На фоне плоского пейзажа Восточной Англии, проплывающего за окном, перед глазами Смайли возникло непреклонное лицо Карлы, сменив перекошенную посмертную маску Билла Хейдона. «Но у тебя оставалась эта единственная ценность: Энн. Последняя иллюзия человека, лишенного иллюзий. Он посчитал, что, если всем вокруг станет известно, что я любовник Энн, ты не слишком объективно будешь оценивать другие вещи».
Иллюзия? Неужели и вправду Карла называл этим словом любовь? И Билл тоже?
– Эй, послушайте, – очень громко окликнул его кондуктор, видимо, уже не в первый раз. – Выходите, вам ведь до Грим сби, разве нет?
– Нет-нет, мне до Иммингема. – Затем он вспомнил об указаниях Мэндела и выбрался на платформу. Поблизости не было видно ни одного такси"так что, справившись в кассе, он перешел через пустую привокзальную площадь и встал у зеленого столбика с табличкой «Очередь». Он вообще-то надеялся, что она встретит его, но, видно, она не успела получить телеграмму. Ну да, конечно, Рождество на носу: кто же сейчас станет ругать почту? Ему было интересно, как она воспримет новость насчет Билла, и тут он вдруг понял, вспомнив ее испуганное лицо, когда они гуляли среди утесов Корнуолла, что уже тогда Билл умер для нее. Она почувствовала его холодную отчужденность и каким-то образом догадалась, что за этим стоит.
«Иллюзия», – все повторял он про себя. Лишен иллюзий?
Было зверски холодно; он очень надеялся, что этот ее паршивый любовник, по крайней мере, подыскал ей теплое жилье.
Он пожалел, что не взял с собой ее меховые ботики из чулана под лестницей.
Он вспомнил, что до сих пор не забрал из клуба Мартиндейла своего Гриммельсгаузена.
И тут он увидел ее: прямо по полосе, помеченной «Только для автобусов», к нему приближалась ее потрепанная машина; Энн сидела за рулем и смотрела в другую сторону. Он увидел, как она выходит из машины, оставив включенным указатель поворота, и направляется к зданию вокзала: высокая, с озорным блеском в глазах, непередаваемо красивая женщина, все время принадлежавшая кому-нибудь другому.
Весь остаток семестра Джим Придо, по наблюдениям Роуча, вел себя примерно так, как его мать вела себя, когда от них ушел отец.
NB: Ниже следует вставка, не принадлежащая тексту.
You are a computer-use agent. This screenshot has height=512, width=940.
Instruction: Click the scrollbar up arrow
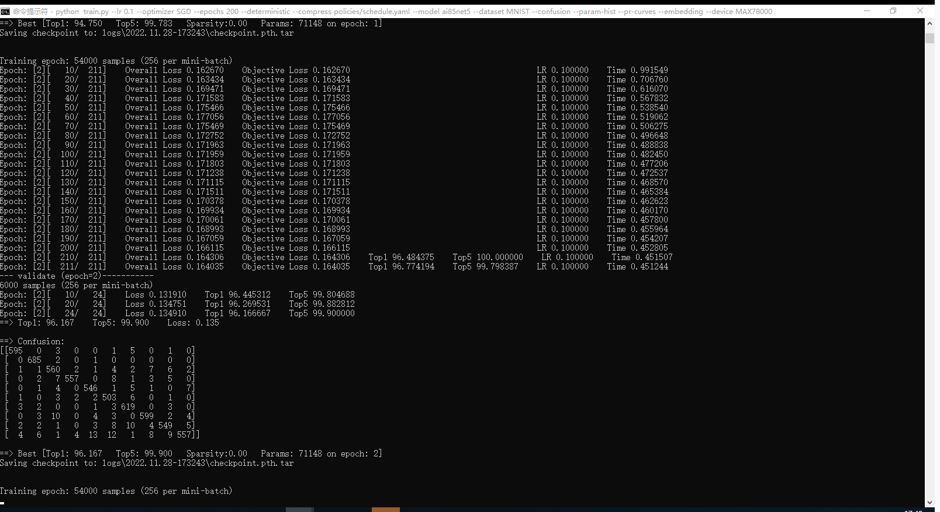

Он тратил уйму времени на разные мелочи, как, например, установка освещения для школьной пьесы или починка сеток для футбольных ворот; а на французском он прилагал неимоверные усилия, исправляя все их ошибки, включая самые незначительные. Но от больших дел, таких, как долгие прогулки или игра в гольф в одиночку, он отказался совсем, оставаясь по вечерам в своем фургоне и даже не помышляя о том, чтобы сходить в деревню. Хуже всего был его пустой, остекленевший взгляд, когда Роучу случалось застать его врасплох, и еще то, что он иногда забывал о важных вещах на уроке; он забывал даже ставить поощрительные красные отметки в журнале: Роучу приходилось каждую неделю напоминать ему об этом.
Чтобы хоть как-то поддержать его, Роуч взял на себя обязанности помощника осветителя сцены. Во время репетиций Джим подавал ему условные сигналы – ему, Биллу Роучу, и никому другому. Например, когда он хотел, чтобы огни рампы постепенно угасли, ему стоило лишь поднять руку и махнуть в сторону Билла.
Со временем, однако, Джим, похоже, стал поправляться. Его взгляд становился все яснее, а сам он – живее и проворнее. Тень его умершей матери, кажется, рассеялась. В тот вечер, когда играли пьесу, он был таким добродушным, каким Билл его еще никогда не видел. «Эй, Слоник, глупый ты лягушонок, где твой плащ, ты что, не видишь – дождь идет?» – крикнул он ему, когда они, уставшие, но ликующие, возвращались после представления в главное здание школы. «Его на самом деле зовут Билл, – услышал он, как Джим пояснил кому-то из приехавших родителей. – Мы вместе когда-то были здесь новичками».
В конце концов Билл Роуч убедил себя, что пистолет ему просто-напросто померещился.